• [REQUIREMENTS]
1 – Using the AI working group article below, decide whether each statement agrees with it. Answer yes or no for each, quoting the words that settle it. (a) Rep. Beyer believes the House risks falling behind the Senate on AI. (b) Kevin McCarthy formed an informal working group while he was still speaker. (c) Rep. Molinaro thinks it is likely too late to protect the 2024 elections.
2 – Repeat word for word the stretch of the AI working group article below that starts with "Both congressmen said" and goes on through "and intellectual property.".
3 – Keep the AI working group article below going, picking up right after its final sentence.

• [SOURCE DOCUMENT]
--------------------------------
The race to develop regulations for artificial intelligence technologies is on, and members of the House of Representatives are hoping to set up their own AI working group this month to help craft comprehensive regulations.

At a Washington Post Live event today in Washington, D.C., Reps. Don Beyer, D-Va., and Marcus Molinaro, R-N.Y., said they’re hoping a House AI working group will bring some movement to Congress’s many AI proposals.

“The AI caucus was primarily put together to educate the members of Congress and their staff on what AI is and how it’s developing,” Rep. Beyer said. “Kevin McCarthy, when he was still speaker, put together an informal working group – including Marcus and myself – to try to actually bring bills to the floor, to pass bills this year.”

“The new speaker, Mike Johnson, I believe it’s his intention to stand up this bipartisan working group to make things happen,” he said, adding, “We’re hoping that will happen this month.”

Senate Majority Leader Chuck Schumer, D-N.Y., is leading his own AI working group, which has hosted insight forums with top tech CEOs and labor and civil rights leaders to discuss possible regulations for the rapidly evolving technology.

While Rep. Beyer said he doesn’t believe the House risks falling behind the Senate in the AI space, he did say that Congress does “risk falling way behind the American people.”

“It has been a year of unnecessary and unlimited distractions, and I wish that we were a bit more advanced on some of these policies,” added Rep. Molinaro. “Too often, we are too far behind. This last year has really caused us to be even further behind.”

“I think the speaker accepts both the need to get the working group up and functional to move legislation, and he also understands both the potential benefits and risks of AI and establishing the basic framework,” Rep. Molinaro said.

Both congressmen said that they are concerned about AI’s impact on jobs, as well as more concerning risks such as the technology’s impact on election security, privacy, and intellectual property.

“All of that is at risk, and we really need to create the framework and the guidelines to protect ourselves from ourselves,” Rep. Molinaro said. “My concern, ultimately, is that we will be well too late and that lives will be horribly impacted because we didn’t establish those guidelines.”

“Is it too late for 2024? Likely not,” he added, referring to protecting the 2024 elections from AI risks such as deepfakes. “I think that there are regulatory restrictions … but this is a space that we certainly have to come to some formal agreement on because it is about protecting democracy.”
--------------------------------
• [DATA LINES]
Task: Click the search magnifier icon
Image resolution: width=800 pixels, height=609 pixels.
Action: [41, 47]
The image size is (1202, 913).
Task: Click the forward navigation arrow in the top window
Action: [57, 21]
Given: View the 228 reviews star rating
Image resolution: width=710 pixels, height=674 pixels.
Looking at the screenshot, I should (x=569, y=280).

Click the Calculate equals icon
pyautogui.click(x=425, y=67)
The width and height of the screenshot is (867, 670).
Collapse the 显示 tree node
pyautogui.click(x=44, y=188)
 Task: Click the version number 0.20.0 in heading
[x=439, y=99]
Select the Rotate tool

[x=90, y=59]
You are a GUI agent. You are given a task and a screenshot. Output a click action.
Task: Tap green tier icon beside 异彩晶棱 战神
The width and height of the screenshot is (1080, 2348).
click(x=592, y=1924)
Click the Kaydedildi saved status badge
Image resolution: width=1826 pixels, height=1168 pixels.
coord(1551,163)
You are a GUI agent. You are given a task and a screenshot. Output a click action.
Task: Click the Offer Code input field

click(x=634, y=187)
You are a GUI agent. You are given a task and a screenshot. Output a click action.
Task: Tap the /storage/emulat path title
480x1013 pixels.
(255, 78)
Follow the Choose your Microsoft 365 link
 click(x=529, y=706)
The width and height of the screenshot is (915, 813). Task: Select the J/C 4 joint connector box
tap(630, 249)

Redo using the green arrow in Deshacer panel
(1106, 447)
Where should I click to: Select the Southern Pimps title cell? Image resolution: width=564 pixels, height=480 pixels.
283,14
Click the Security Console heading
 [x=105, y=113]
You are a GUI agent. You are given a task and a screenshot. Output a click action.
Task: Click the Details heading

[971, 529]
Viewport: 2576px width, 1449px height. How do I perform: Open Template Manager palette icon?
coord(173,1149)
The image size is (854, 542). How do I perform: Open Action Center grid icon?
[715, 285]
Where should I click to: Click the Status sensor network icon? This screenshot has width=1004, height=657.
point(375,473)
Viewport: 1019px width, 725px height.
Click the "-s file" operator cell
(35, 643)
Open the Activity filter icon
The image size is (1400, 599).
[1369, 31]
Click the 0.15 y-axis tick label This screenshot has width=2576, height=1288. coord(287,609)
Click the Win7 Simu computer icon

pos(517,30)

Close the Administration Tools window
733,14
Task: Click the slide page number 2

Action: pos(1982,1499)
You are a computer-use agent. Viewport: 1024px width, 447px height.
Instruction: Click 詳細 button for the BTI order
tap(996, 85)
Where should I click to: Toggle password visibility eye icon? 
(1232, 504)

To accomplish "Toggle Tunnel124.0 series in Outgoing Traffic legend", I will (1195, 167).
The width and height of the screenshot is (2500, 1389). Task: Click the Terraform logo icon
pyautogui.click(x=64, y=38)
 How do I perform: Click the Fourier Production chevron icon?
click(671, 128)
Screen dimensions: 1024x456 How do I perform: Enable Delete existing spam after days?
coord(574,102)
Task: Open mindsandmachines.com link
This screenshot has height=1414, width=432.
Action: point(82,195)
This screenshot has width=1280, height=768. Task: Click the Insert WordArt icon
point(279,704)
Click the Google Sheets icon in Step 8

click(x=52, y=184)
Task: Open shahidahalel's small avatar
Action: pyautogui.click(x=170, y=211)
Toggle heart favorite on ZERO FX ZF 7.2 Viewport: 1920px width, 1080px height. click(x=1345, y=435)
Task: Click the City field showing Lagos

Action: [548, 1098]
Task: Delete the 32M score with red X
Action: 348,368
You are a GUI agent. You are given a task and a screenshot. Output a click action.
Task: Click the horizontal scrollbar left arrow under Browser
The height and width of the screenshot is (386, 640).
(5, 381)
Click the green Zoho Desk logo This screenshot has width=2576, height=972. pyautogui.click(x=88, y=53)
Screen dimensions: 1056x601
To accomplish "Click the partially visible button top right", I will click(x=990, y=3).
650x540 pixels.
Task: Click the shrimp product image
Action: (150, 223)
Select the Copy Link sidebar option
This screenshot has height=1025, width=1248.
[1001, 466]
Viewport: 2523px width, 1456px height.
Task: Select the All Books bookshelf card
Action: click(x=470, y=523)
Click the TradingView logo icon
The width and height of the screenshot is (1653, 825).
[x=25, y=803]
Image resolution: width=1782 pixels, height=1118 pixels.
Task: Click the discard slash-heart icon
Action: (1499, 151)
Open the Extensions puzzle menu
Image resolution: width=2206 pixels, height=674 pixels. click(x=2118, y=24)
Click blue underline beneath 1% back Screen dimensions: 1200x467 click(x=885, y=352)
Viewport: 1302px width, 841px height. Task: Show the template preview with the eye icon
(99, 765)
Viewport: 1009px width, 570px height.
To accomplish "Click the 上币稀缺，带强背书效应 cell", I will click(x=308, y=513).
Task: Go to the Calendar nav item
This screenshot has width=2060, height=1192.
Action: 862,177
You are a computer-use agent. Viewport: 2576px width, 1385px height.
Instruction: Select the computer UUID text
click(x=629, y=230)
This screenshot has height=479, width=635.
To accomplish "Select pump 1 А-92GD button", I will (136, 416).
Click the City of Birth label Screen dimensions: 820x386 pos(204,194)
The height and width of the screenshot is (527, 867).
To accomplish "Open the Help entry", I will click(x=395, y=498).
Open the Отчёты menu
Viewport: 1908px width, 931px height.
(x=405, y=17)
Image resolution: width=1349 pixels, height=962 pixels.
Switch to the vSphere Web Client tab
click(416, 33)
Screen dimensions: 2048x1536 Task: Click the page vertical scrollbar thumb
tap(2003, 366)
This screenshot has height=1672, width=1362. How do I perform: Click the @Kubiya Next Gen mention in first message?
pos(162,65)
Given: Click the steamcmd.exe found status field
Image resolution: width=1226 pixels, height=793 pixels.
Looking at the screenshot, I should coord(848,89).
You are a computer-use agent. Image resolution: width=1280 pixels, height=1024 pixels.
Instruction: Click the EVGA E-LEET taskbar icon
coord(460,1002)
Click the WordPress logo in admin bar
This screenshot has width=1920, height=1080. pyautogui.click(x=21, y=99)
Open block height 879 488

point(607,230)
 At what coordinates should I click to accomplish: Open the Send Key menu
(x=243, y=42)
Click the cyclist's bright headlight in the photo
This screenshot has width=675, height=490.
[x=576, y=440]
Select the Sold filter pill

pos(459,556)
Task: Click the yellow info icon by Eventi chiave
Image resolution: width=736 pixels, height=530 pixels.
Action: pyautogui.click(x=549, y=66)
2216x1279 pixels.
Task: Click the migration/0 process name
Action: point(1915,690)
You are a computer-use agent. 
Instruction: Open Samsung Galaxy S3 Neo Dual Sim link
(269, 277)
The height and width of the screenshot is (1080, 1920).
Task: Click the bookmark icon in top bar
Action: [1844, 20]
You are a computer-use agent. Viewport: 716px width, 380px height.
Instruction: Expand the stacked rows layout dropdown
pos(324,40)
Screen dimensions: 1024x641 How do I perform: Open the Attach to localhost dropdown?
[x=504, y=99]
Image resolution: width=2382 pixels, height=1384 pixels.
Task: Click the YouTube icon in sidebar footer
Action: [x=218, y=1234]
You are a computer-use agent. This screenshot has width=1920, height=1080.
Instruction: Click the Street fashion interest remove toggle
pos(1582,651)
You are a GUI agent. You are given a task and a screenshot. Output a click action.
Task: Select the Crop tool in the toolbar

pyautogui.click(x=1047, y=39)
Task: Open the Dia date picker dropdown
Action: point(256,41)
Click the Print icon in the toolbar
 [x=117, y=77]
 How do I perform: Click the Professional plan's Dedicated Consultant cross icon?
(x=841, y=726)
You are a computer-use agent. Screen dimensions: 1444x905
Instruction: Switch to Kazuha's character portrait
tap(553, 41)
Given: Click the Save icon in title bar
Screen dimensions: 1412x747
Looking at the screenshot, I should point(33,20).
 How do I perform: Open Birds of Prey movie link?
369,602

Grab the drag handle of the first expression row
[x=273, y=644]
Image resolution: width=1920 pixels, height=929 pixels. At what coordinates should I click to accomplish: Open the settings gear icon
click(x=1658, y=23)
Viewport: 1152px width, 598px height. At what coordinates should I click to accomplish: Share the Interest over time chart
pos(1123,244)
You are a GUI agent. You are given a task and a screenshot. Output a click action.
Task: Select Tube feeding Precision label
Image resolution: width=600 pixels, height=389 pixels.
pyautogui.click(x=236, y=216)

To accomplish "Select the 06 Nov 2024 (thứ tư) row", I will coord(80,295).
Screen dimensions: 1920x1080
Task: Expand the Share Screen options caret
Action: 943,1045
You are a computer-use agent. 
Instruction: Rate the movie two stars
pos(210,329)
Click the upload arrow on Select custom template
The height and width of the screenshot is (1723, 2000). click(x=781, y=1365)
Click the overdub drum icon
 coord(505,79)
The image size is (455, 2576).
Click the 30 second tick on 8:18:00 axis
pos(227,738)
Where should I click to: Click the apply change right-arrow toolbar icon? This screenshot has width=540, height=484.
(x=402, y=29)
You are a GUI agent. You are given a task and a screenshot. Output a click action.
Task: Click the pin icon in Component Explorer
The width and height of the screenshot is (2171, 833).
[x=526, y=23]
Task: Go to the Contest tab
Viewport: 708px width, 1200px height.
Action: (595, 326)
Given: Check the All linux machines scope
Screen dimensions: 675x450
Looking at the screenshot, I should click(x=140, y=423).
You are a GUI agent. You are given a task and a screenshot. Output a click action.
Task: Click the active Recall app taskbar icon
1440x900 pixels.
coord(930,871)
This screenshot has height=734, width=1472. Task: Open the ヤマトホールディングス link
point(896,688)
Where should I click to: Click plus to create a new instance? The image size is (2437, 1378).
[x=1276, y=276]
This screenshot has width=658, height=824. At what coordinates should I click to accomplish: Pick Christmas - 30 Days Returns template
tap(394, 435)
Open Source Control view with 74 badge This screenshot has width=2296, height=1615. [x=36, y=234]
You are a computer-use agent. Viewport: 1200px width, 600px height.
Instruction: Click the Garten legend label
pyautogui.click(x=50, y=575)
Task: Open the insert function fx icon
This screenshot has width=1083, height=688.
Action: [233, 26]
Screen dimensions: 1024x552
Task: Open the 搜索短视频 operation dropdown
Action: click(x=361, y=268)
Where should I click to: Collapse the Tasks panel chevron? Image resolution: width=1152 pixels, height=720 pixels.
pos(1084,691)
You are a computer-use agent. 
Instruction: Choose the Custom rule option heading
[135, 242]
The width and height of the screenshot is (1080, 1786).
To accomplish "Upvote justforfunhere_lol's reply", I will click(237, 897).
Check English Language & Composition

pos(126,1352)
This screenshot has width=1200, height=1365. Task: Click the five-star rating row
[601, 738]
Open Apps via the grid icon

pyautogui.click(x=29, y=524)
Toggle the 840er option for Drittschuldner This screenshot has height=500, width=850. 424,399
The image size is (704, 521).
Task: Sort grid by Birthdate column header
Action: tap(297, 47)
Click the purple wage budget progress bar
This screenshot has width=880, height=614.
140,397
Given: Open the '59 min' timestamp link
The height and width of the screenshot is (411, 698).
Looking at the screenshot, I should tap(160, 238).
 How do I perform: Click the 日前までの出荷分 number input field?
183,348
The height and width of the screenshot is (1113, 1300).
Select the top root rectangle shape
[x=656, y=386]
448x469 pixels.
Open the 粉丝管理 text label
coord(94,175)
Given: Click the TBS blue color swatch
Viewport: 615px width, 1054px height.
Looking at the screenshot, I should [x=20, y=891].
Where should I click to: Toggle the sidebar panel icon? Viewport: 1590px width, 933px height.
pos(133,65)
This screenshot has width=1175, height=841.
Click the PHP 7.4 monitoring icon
--------------------------------
• [TASK RESULTS]
1 –
(a) No: "Rep. Beyer said he doesn’t believe the House risks falling behind the Senate in the AI space"
(b) Yes: "Kevin McCarthy, when he was still speaker, put together an informal working group"
(c) No: "Is it too late for 2024? Likely not,"

2 –
Both congressmen said that they are concerned about AI’s impact on jobs, as well as more concerning risks such as the technology’s impact on election security, privacy, and intellectual property.

3 –
Last month, Reps. Beyer and Molinaro – alongside Reps. Ted Lieu, D-Calif., and Zach Nunn, R-Iowa – introduced the Federal AI Risk Management Act, a bipartisan and bicameral bill to require U.S. Federal agencies and vendors to follow the AI risk management guidelines put forth by the National Institute of Standards and Technology (NIST).

The bill would require Federal agencies and vendors to incorporate the NIST framework into their AI management efforts to help limit the risks that could be associated with the technology.

Rep. Beyer said that the group of lawmakers believes that NIST has established “the best international standard of what AI should be.” However, he added that NIST “apparently has two and a half full staffers on this,” so “they might need a little more resources, especially with the challenge we’ve given them.”

Those NIST standards, along with President Biden’s recent AI executive order, are “broad and necessary” steps to help develop AI regulations, according to Rep. Molinaro.

White House in Support of AI Regulations

Separately during the event, Anne Neuberger, the White House’s deputy national security advisor for cyber and emerging technologies, agreed that the United States needs to develop AI regulations.

“There are real risks about AI, and as the president has said, we do need regulation to ensure the controls are in place so we can use the technology responsibly,” Neuberger said.

Last year, 15 companies met with the White House to sign voluntary commitments around a set of practices related to managing the risks of AI. That set of voluntary commitments, Neuberger said, “was the first of three steps we see in the overall U.S. governance approach.”

“The first step was the voluntary commitments. The second, the president’s executive order, which goes to the line of what we can do under current law. The third is potential regulation, which the hill is working on under leader Schumer – really bipartisan efforts.”

“There have been some initial bills, but bipartisan efforts to determine what are new laws we need for this very new space,” she added. “We have an equal obligation to put the same creative efforts to ensuring we’re deploying [AI] in a safe, responsible way.”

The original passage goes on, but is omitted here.